Het is of de tonen van het Oude Testament harder klinken gaan, roepend om het Nieuwe Testament. Beter gezegd, roepend om de Messias. Zingen doe je ook als je weet wat Psalm 70 bidt:

O God, mijn Helper uit ellenden,
haast U tot mij; wil bijstand zenden;
Uw komst is het die mijn heil volmaakt.
 

Het verwachten van de Heere heeft niets van achterover leunen, van wel zien wat er gebeurt, van passiviteit omdat we afhankelijk zijn. Nee, juist omdát we afhankelijk zijn, zijn we geheel en intens betrokken bij het verwachten van God. Redding wacht je niet rustig af. In een geconcentreerd uitzien kijk je of de hulpverlener nadert. ‘Haast U tot mij.’ Als de dreiging van de vijanden groot is, als je leven gevaar loopt, als je ziel zomaar weggetrokken kan worden van de dienst aan de God van Israël, dan is wachten op de Heere heel actief. In Psalm 70 staat twee keer het centrale woordje ‘spoedig’:

Maar ik ben ellendig en arm;

o God, kom spoedig tot mij.

Verwachten, je doet het vooral in je gebed.

Reikhalzend

Het is een rode draad die we in de Psalmen als liederen van verwachting zien. Neem ook Psalm 40: ‘Laat het U behagen mij te redden; Heere, kom mij spoedig te hulp’ en ‘U bent mijn Helper en mijn Bevrijder; mijn God, wacht niet langer.’ Zo beleven we deze weken van Advent in de donkerte van december, beter: in de duisternis van deze wereld.

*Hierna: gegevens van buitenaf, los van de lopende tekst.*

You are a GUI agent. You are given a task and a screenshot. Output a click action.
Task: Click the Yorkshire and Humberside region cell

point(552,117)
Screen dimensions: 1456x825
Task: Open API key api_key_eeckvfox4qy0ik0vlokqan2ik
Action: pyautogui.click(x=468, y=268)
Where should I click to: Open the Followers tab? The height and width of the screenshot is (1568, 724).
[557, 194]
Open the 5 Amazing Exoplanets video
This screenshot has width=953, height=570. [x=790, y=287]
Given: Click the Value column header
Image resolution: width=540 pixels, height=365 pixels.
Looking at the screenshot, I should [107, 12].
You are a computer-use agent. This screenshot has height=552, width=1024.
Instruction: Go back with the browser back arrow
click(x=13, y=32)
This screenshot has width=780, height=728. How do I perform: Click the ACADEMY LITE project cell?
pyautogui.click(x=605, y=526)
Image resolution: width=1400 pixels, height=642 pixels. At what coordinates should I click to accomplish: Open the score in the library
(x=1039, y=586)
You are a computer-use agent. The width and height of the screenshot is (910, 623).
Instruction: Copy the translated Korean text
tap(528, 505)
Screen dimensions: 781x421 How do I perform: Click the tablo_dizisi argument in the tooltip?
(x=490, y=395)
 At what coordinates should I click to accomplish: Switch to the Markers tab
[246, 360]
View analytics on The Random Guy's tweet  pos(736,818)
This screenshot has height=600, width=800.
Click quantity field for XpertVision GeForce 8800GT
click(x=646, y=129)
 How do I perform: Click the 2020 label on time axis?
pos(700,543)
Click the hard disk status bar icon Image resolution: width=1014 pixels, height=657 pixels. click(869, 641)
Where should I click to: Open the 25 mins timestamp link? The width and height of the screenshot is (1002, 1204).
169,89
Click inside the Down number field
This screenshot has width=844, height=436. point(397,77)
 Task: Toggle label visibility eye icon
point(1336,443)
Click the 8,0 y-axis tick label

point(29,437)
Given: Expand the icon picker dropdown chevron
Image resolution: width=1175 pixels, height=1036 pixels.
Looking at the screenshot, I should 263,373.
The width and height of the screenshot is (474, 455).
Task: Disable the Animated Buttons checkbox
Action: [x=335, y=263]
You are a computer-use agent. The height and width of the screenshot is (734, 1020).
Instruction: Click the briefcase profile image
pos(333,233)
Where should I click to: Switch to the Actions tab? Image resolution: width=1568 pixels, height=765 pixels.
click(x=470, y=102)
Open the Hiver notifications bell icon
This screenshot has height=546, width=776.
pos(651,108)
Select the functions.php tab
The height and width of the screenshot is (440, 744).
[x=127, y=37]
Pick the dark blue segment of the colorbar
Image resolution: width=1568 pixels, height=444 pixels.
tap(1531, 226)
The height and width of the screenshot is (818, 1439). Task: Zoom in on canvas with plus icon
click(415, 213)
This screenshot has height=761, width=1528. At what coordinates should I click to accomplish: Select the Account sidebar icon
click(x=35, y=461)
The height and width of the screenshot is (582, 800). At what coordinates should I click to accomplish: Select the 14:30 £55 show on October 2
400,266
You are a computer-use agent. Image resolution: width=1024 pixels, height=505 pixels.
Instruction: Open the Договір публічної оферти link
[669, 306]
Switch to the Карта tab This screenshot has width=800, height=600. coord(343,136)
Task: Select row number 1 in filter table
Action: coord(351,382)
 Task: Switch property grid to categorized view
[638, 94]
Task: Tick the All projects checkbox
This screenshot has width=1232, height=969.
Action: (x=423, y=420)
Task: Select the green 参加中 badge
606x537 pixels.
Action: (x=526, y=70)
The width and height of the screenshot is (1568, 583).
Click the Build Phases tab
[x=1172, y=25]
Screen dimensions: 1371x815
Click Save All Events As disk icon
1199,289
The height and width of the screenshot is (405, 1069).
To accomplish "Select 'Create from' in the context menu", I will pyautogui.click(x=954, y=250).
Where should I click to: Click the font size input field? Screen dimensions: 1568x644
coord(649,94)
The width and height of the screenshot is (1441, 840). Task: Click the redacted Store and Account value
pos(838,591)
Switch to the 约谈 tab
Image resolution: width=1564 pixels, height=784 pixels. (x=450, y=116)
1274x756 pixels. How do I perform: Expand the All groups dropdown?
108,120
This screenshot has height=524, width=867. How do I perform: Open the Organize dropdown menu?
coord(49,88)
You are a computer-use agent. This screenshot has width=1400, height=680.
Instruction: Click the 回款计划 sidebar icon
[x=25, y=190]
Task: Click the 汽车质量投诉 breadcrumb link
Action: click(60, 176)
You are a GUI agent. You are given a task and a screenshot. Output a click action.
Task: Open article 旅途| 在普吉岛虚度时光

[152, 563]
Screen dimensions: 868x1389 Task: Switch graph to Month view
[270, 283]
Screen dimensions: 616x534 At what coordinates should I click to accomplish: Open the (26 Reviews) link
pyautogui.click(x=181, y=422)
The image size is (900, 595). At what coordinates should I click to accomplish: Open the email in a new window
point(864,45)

Kijkend naar de verdrukking van de lijdende kerk, naar de vraagstukken van rijkdom en armoede (er hebben in de wereld meer mensen toegang tot een mobiele telefoon dan tot een toilet), naar een geliefde die we missen of moeten gaan missen – dan reiken we onze hals om te zien of de Messias komt, Hij Die de wet van God diep in Zijn binnenste draagt. 

Maria

De Heilige Geest heeft mensen geleerd wat de komst van die Messias betekent. Overigens, dat waren niet de wereldleiders, niet de mensen van de voorpagina’s. Het was een meisje uit Nazareth dat begon te zingen over wat er gebeurt als Advent Kerst wordt: ‘Hij heeft machtigen van de troon gestoten en nederigen heeft Hij verhoogd. Hongerigen heeft Hij met goede gaven verzadigd en rijken heeft Hij met lege handen weggezonden.’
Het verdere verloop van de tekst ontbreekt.